Mit Computerforensik dem Täter auf der Spur

Der Krimi-gebriefte Leser weiß es: Forensik hat etwas mit Insektenfunden auf Leichen zu tun. Doch bezeichnet der Begriff auch eine spezielle Art der Sachbeweisführung, wenn Informations- und Kommunikationstechniken als Tatwerkzeug zum Begehen von Straftaten im Spiel sind.

So ist Computerforensik nach Angaben des Bundeskriminalamts (BKA) längst „ein unverzichtbares Hilfsmittel für die kriminalistische Fallbearbeitung“. Dennoch wird in der Wirtschaft kaum ein Delikt angezeigt.

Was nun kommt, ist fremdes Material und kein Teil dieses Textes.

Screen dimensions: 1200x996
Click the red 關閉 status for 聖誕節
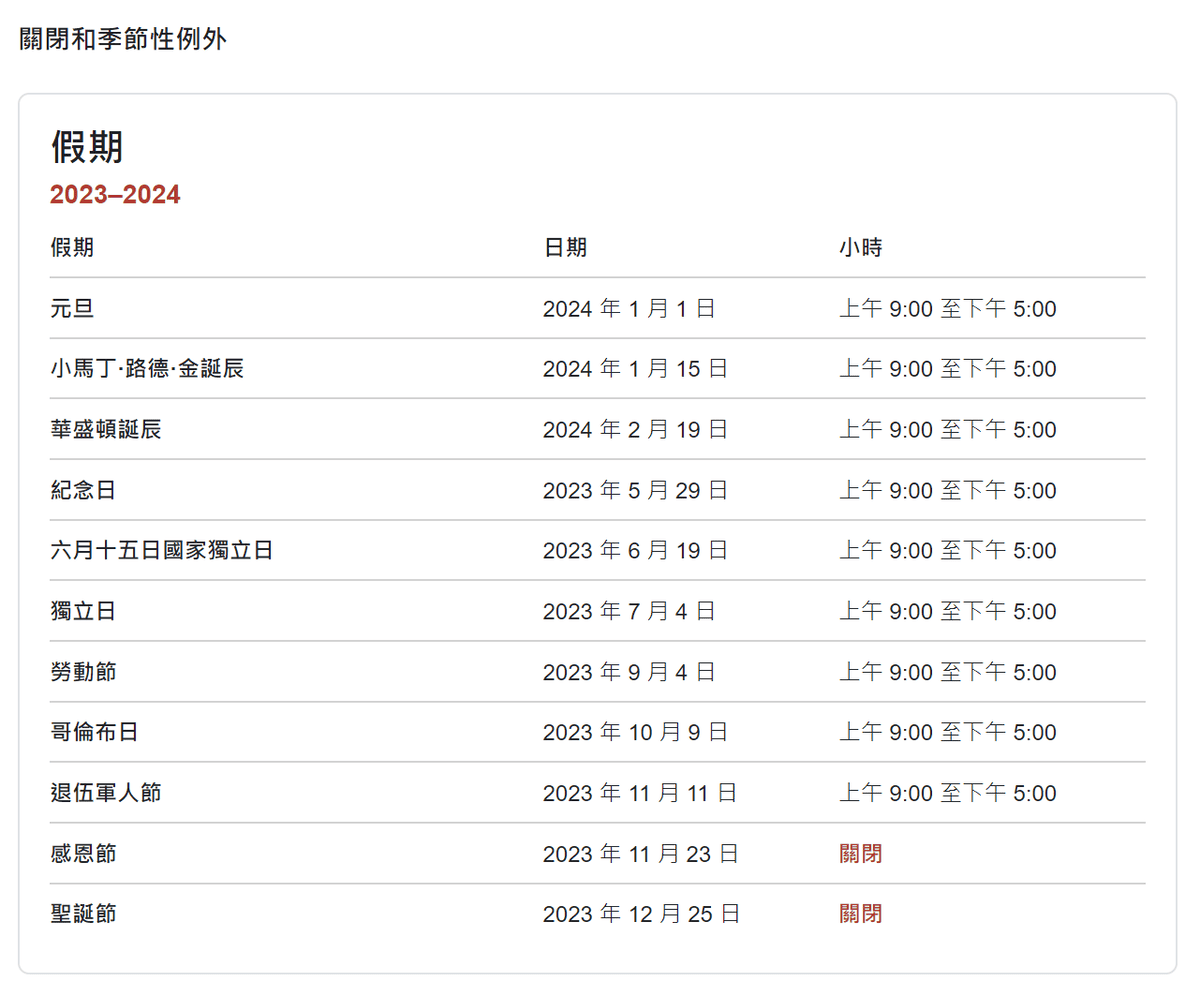[x=861, y=914]
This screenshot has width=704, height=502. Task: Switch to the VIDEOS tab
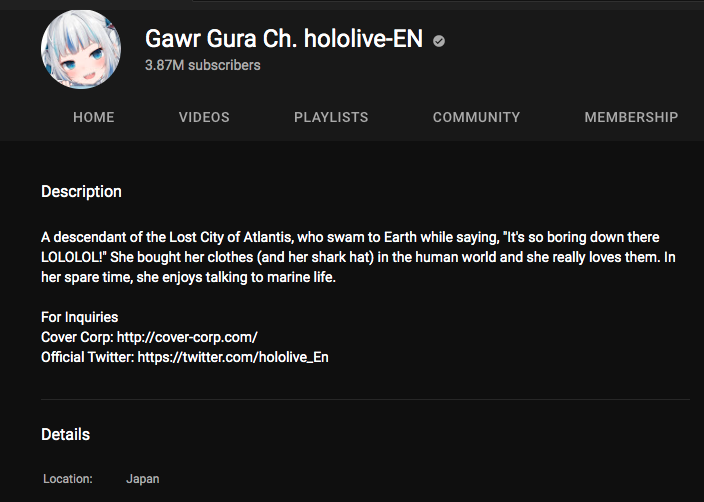coord(204,117)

Denn hier stammen die meisten Angreifer aus der Belegschaft oder dem Management, die interne Sicherheitslücken nutzen. Aus Angst vor dem Verlust der Kommunikationskontrolle und Imageschäden wird geschwiegen. Doch Vorsicht: Selbst das Antasten der Maus kann Beweise für immer vernichten.

Das Päckchen kam mit der Post. Der Jugendliche starb, seine Mutter überlebte, schwer verletzt. Ihr „guter Junge“ handelte ein wenig mit IT-Equipment. Er verkaufte die Ware jedoch für mehr Geld als sie es wert war. Der Verdacht: Ein Geschädigter hatte sich gerächt. Die Geschäfte wurden elektronisch abgewickelt. Käufer und Verkäufer sahen sich nie. Der PC des Youngster ließ eine Liste mit möglichen Rächerkandidaten entstehen. Einer davon war ein bis dahin unbescholtener Familienvater. Auf seinem Rechner fanden sich jedoch keine verräterischen E-Mails oder Drohbriefentwürfe, bis das Forensik-Labor den Computer prüfte und Spuren von gelöschten Dateien fand. Der Täter wurde mit Hilfe dieser und weiterer Spuren überführt.

Der Fall ist einer TV-Reality-Serie entlehnt. Doch auch die normalen Nachrichten weisen auf spektakuläre Fälle für die Computerforensik hin. Aktuell etwa wirft der amtierende spanische Ministerpräsident José Rodriguez Zapatero seinem Vorgänger José Matia Aznar vor, Daten auf den Regierungsrechnern nach den Terroranschlägen von Madrid und unmittelbar nach den Neuwahlen des spanischen Parlaments am 14. März 2004 gelöscht zu haben. Aznar hatte ohne gesicherte Erkenntnis ETA-Terroristen für die Explosionen verantwortlich gemacht und nicht das Terrornetz Al Qaida.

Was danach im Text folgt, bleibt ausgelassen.